* _Input_:
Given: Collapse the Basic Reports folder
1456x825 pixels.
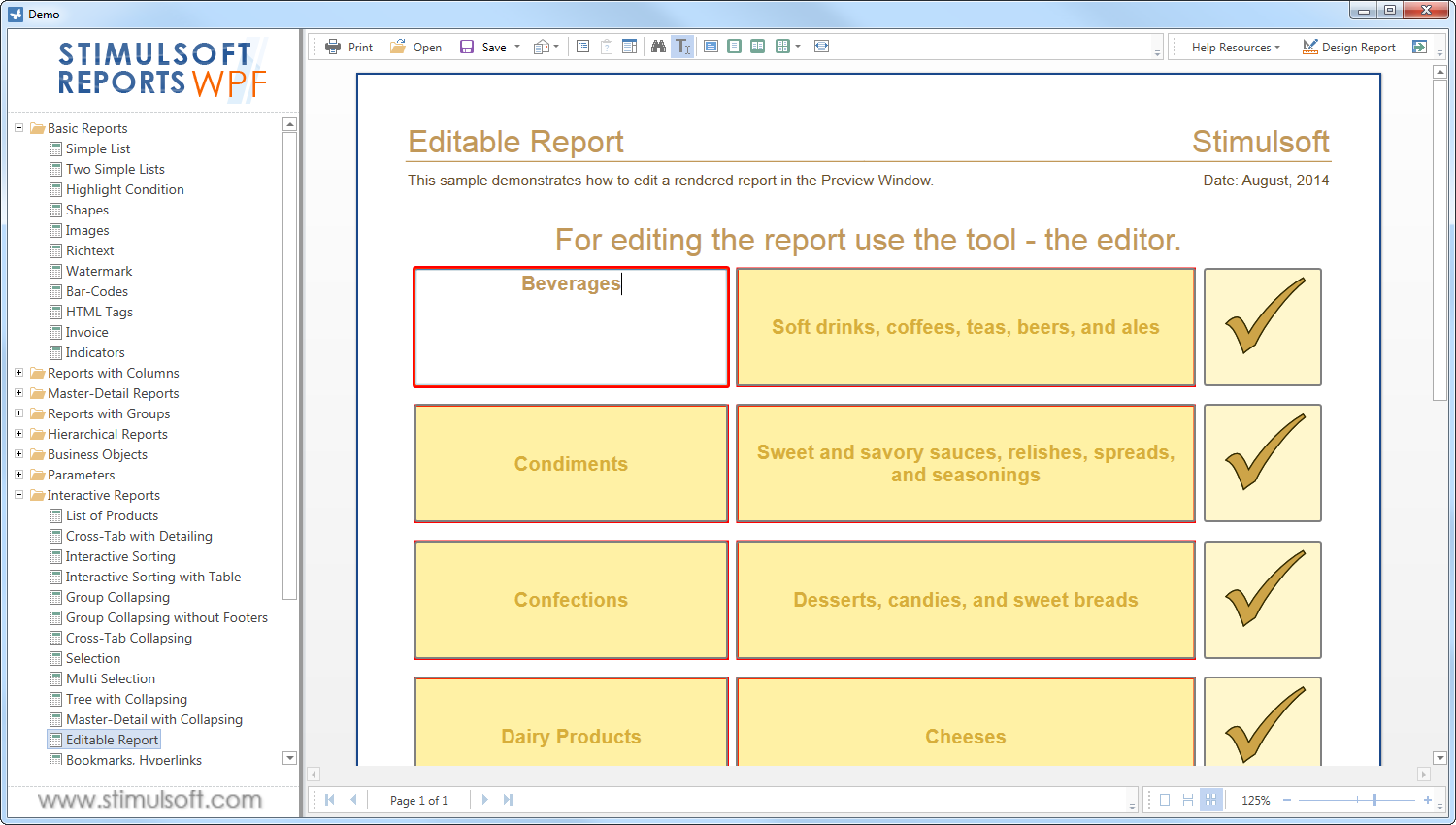Looking at the screenshot, I should (x=18, y=128).
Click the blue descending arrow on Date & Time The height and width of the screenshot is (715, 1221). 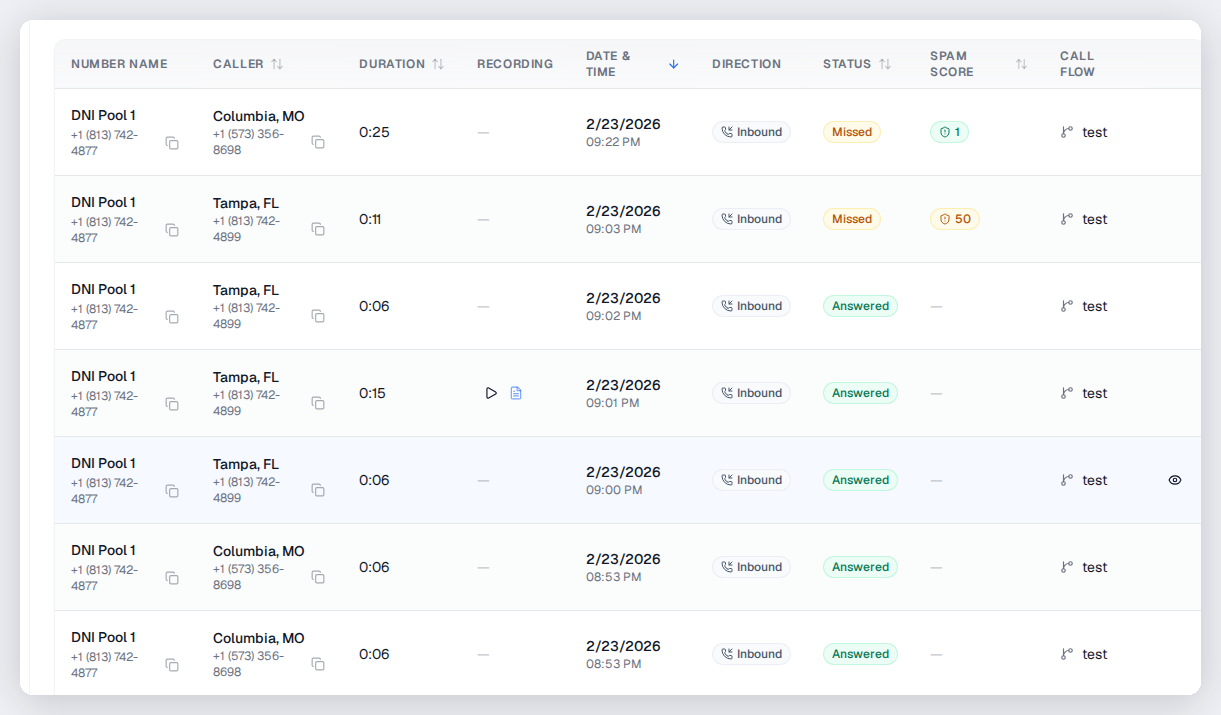(x=673, y=63)
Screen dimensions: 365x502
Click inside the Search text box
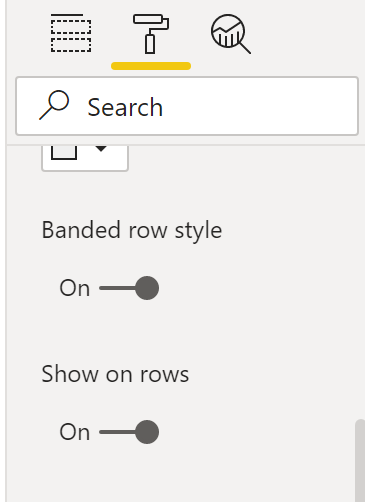click(187, 106)
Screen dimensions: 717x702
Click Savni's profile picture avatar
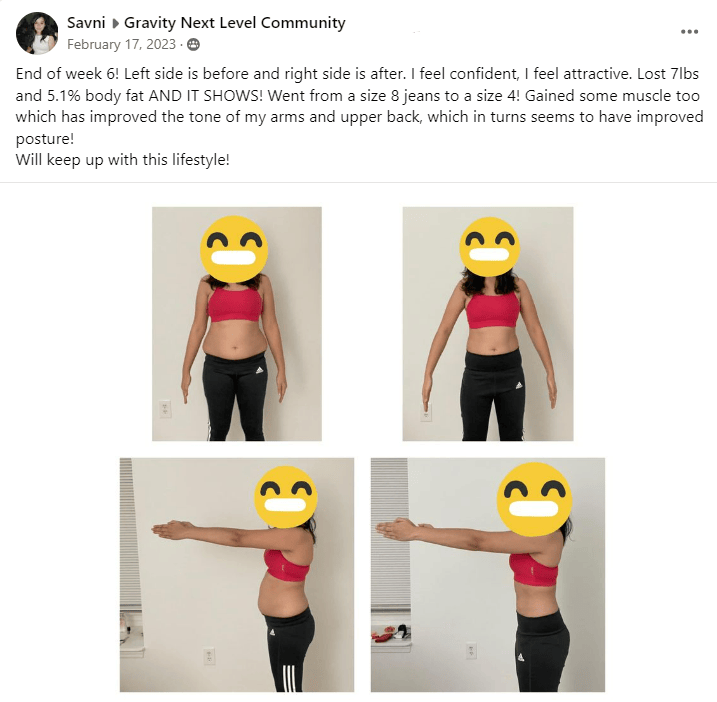pyautogui.click(x=37, y=33)
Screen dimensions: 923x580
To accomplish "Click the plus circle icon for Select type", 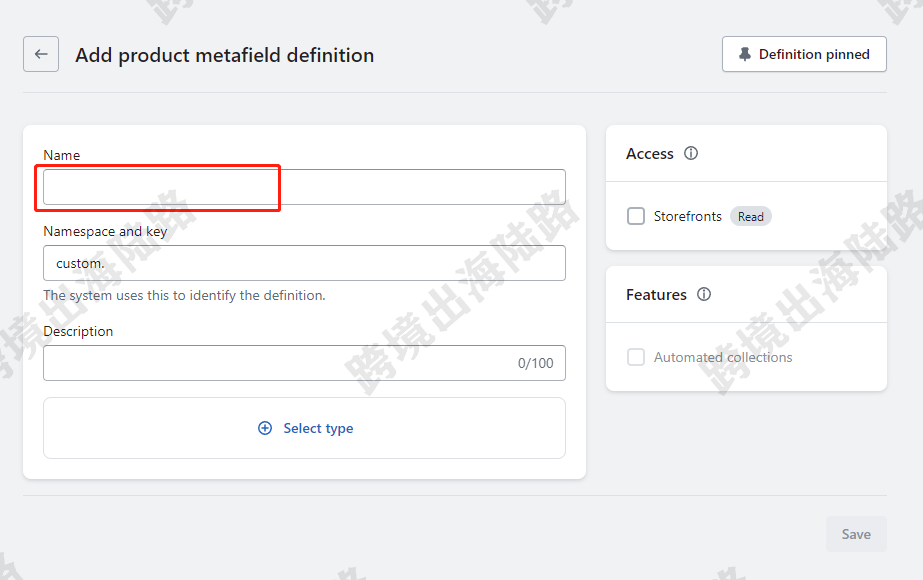I will click(265, 428).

* _Work task_:
With "dimensions" as the string to match, show every line of the entries above that has it.

* _Solution for this task_:
Screen dimensions: 365x502
Screen dimensions: 717x702
Screen dimensions: 923x580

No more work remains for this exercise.